マイケル・サンデルは、アメリカの政治哲学者で、ハーバード大学の教授です。

ハーバード大学では政治哲学を長年教えており、同大学の人気講義「Justice」は、世界中で広く知られるようになりました。ハーバード大学の紹介でも、サンデルは現代を代表する公共哲学者の一人として紹介されています。

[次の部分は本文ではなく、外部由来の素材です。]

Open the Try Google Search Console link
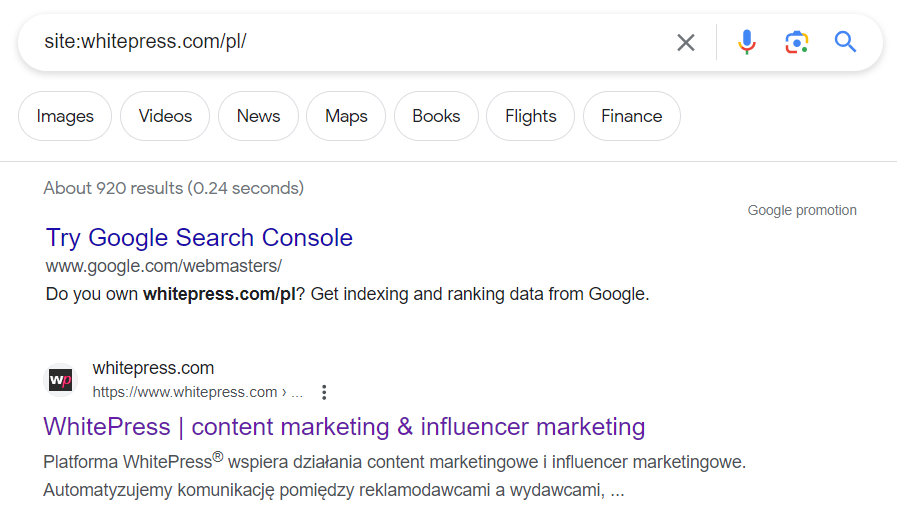 click(x=199, y=238)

サンデルの議論の特徴は、哲学を専門家だけのものにせず、社会の中で私たちが実際に直面する問題として考えるところにあります。

正義とは何か。
よい社会とは何か。
市場で買えるものと買ってはいけないものの境界はどこにあるのか。
努力や成功は、本当にすべて本人のものと言えるのか。

こうした問いを、学生や市民との対話を通して考えていくのがサンデルのスタイルです。

『実力も運のうち』では、現代社会に広がる能力主義を批判的に検討し、成功した人のおごりと、取り残された人の屈辱感が、民主主義社会を深く分断していることを明らかにします。

そして、その先に、共通善、連帯、仕事の尊厳を取り戻す道を探ろうとします。

トッドが描いた現代西洋の危機を、私たち自身の生き方や社会のあり方へと引き寄せて考えるうえで、サンデルはとても重要な手がかりを与えてくれる思想家です。